Wyoming residents are joining the rest of the world in efforts to show support for Ukraine in its defense against Russia’s invasion.
From the Wyoming Legislature to community ski areas, public support for Ukraine and condemnation of Russian actions has spread across the state.
The day after the first bombs were dropped on Feb. 24, Sens. Tim Salazar, R-Riverton, and Brian Boner, R-Douglas, stood in front of the state Senate to publicly condemn Russia’s invasion of Ukraine.
“I believe that this criminal act will not stand in the years ahead,” said Salazar. “I pray for the people of the Ukraine and for my friends who are caught in the Ukraine, and I wish them only victory.”
The support hasn’t been just verbal.
Nick Piazza, a Cody businessman whose company, SP Capital Management, is based in Ukraine, also owns Sleeping Giant Ski Area west of Cody.

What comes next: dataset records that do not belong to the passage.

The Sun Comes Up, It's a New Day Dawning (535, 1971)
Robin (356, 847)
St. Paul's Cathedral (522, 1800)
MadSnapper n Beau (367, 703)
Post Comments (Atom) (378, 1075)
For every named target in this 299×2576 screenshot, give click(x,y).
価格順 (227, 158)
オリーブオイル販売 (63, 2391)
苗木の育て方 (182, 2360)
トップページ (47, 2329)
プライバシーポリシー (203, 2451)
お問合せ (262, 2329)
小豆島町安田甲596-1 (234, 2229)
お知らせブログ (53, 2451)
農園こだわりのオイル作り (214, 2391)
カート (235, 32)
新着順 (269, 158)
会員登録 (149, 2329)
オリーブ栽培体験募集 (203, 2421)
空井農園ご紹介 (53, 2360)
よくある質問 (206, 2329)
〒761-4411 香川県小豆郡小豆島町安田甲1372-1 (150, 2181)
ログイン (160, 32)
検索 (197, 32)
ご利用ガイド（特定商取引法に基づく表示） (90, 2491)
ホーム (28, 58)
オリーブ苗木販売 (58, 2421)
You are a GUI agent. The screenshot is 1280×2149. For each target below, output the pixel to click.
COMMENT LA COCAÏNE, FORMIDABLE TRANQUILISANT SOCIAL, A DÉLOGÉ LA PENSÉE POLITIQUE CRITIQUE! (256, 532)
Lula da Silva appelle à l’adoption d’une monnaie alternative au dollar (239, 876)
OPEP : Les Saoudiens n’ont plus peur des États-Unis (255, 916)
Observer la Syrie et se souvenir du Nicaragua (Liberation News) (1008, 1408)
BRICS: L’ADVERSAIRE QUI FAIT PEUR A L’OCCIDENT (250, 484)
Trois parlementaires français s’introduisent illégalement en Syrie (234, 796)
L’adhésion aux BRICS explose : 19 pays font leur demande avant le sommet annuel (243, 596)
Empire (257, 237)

Sleeping Giant is contributing all of the proceeds from this weekend’s ski day to support Ukraine.
“Every dollar that’s earned on that day is going to be directly donated from us – from Sleeping Giant – to the Ukrainian Armed Forces,” Piazza said. “There’s a foundation in Ukraine called Come Back Alive, and we plan to donate to them. They basically made sure that soldiers have the supplies they need to defend the country.”
Piazza said that donating in this way is the responsible thing to do, given that the purchase of Sleeping Giant was made possible by the success of his business in Ukraine.
“A large portion of the money we’ve earned in our careers as the Piazza family has come from Ukraine,” he said. “It’s the responsible thing for us to do, to try to give a little bit back, and we think that it’s a fun way to allow people in Park County to come out and show their support.”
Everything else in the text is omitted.